Depuis ses débuts, Burleigh s’est fait connaître pour un type d’impression appelé transfert sous glaçure, méthode laborieuse mise au point il y a plus de 200 ans. Tandis que les autres fabricants se sont tournés vers une lithographie plus facile et meilleur marché, Burleigh est la dernière entreprise qui propose cette extraordinaire qualité d’artisanat. Les dessins imprimés sont soigneusement découpés sur du papier de soie, avant d’être frottés (plus vigoureusement qu’on ne l’imagine) sur chaque pièce de poterie, puis plissés pour épouser les courbes, et se rejoindre si nécessaire ; c’est une technique particulièrement délicate lorsqu’elle s’applique sur une théière couverte d’un motif dense comme le Calico. Les autres procédés traditionnels — comme le calibrage (fabrication de l’assiette), le creusage (formation du creux) et l’ébarbage (rognage des bords rugueux) — témoignent du savoir-faire ancestral qui règne encore à Burleigh. Fabriquer des céramiques comme le fait Burleigh reste une activité complexe. Chaque pièce passe entre 25 paires de mains, y compris l’apprêteur, le mouleur, le décorateur et l’émailleur, avant d’arriver sur votre table.

C’est au début du 20e siècle que Burgess et Leigh créent la marque Burleigh. Dans les années 20, la société connait un franc succès avec ses pièces décoratives. Après un déclin suivant la Seconde Guerre mondiale, la fabrique fut rachetée en 2010 par le fabricant de céramique britannique Denby, mais elle restait toujours confrontée à un problème majeur : le bâtiment qu’elle occupait était délabré et s’avérait extrêmement coûteux à réparer. Son sauveur ? Nul autre que le prince Charles, dont la fiducie Prince’s Regeneration Trust a racheté les bâtiments et le terrain, pour les restaurer avec goût grâce à un projet de 9 millions de livres sur trois ans. Le lieu abrite maintenant aussi de petites entreprises, un studio d’artisanat, un café et un magasin d’usine aux vitrines irrésistibles.
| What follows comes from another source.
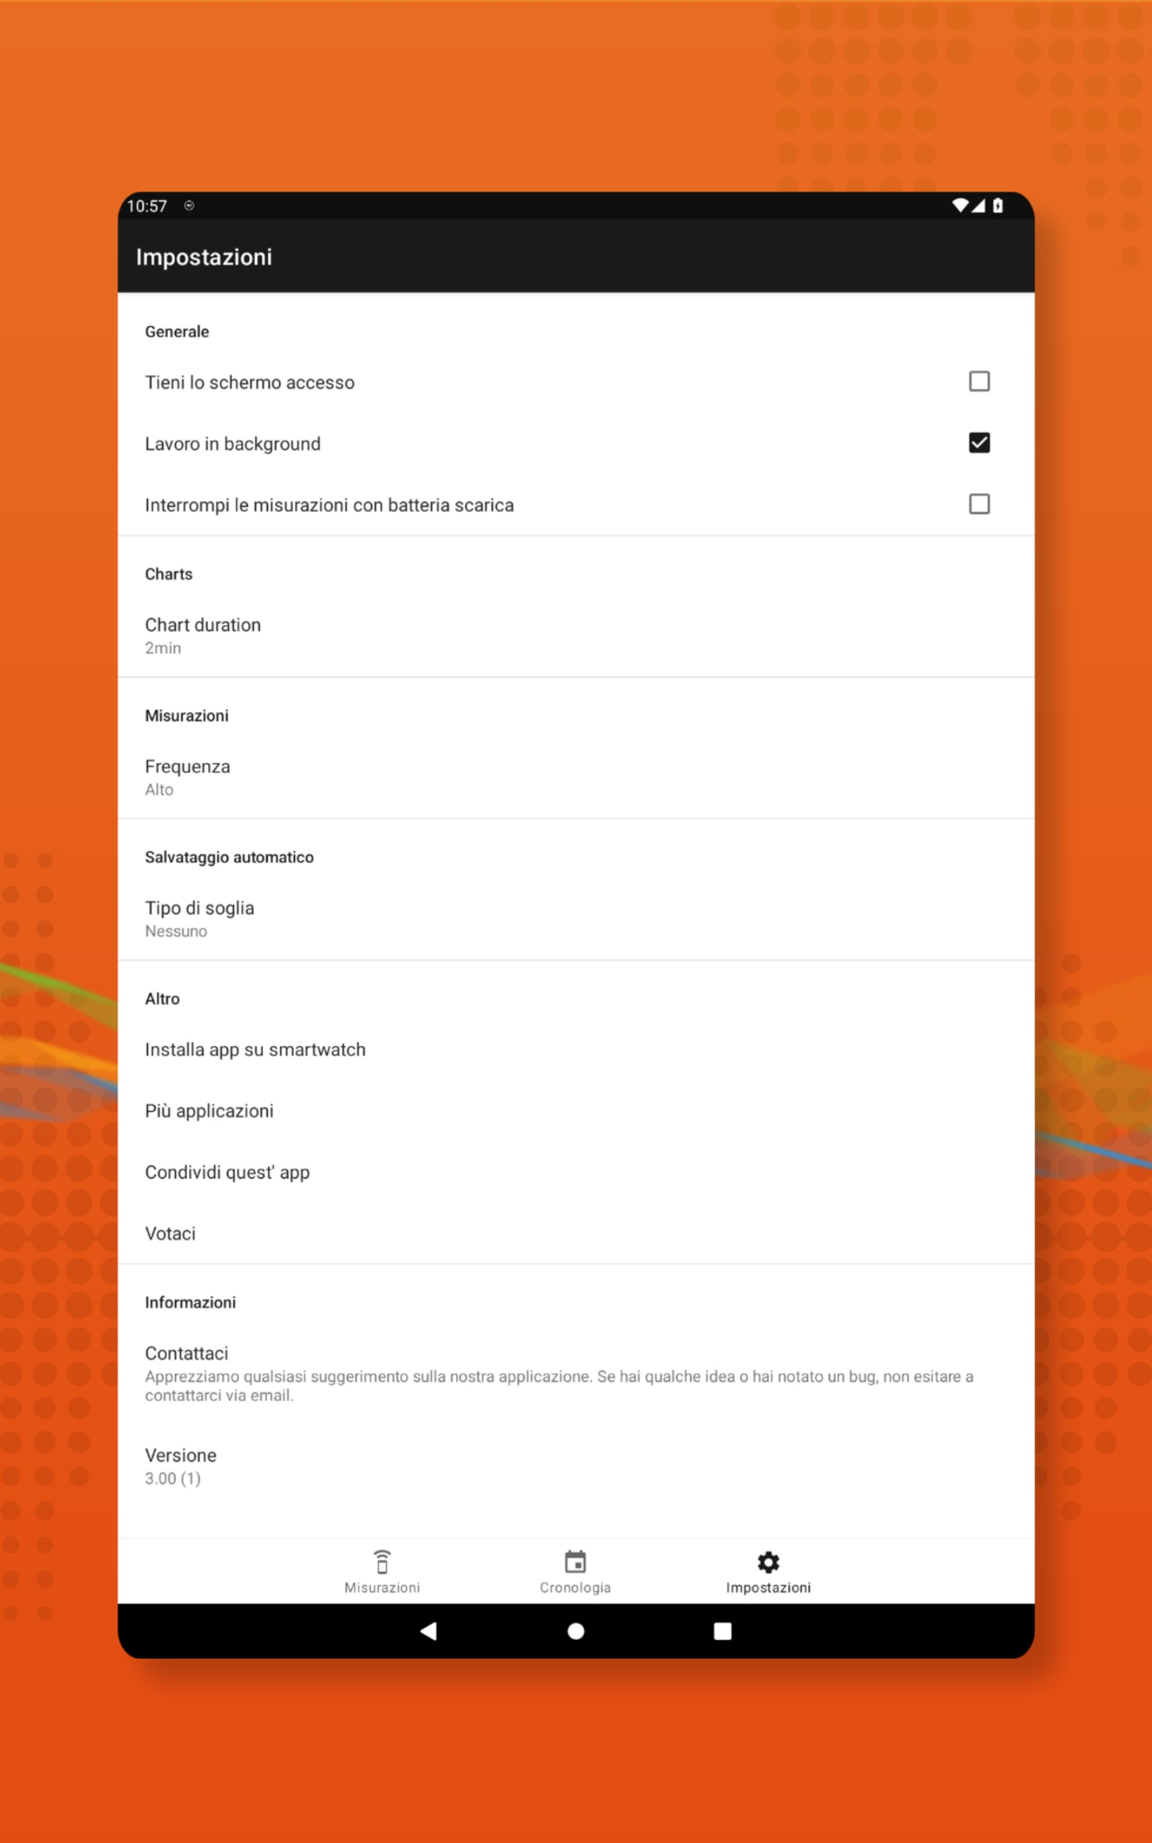Uncheck Lavoro in background checkbox
This screenshot has height=1843, width=1152.
coord(979,442)
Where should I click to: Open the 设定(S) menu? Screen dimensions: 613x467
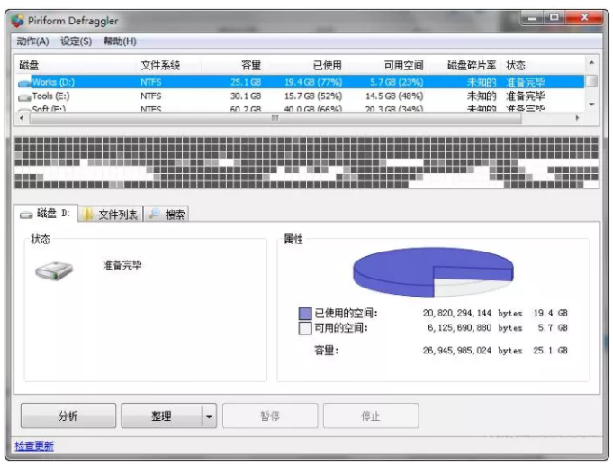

La rénovation a permis de créer un centre d’entreprise et d’artisanat. Burleigh a pu ainsi doubler sa main d’oeuvre et accroître rapidement ses exportations et ventes en ligne.

Grâce à cette collaboration, Burleigh se projette fermement dans l’avenir tout en rendant hommage à sa longue et illustre histoire. « Le design, la tradition et l’authenticité sont les piliers de la marque Burleigh, et je pense que ces valeurs parlent aussi aux clients de Ralph Lauren », affirme Norman. « De plus en plus de clients reconnaissent que les produits qui ont une authentique histoire sont porteurs d’une réelle valeur. Un produit bien conçu incarne le savoir-faire, le soin et l’énergie mis à sa fabrication, et ces qualités deviennent ainsi tangibles pour son propriétaire ».

Katherine Sorrell est une journaliste britannique originaire de Cornouailles. Spécialisée dans la décoration intérieure, le design, les antiquités et l’artisanat, elle publie régulièrement des articles pour les principaux magazines britanniques de style de vie et a écrit une vingtaine de livres.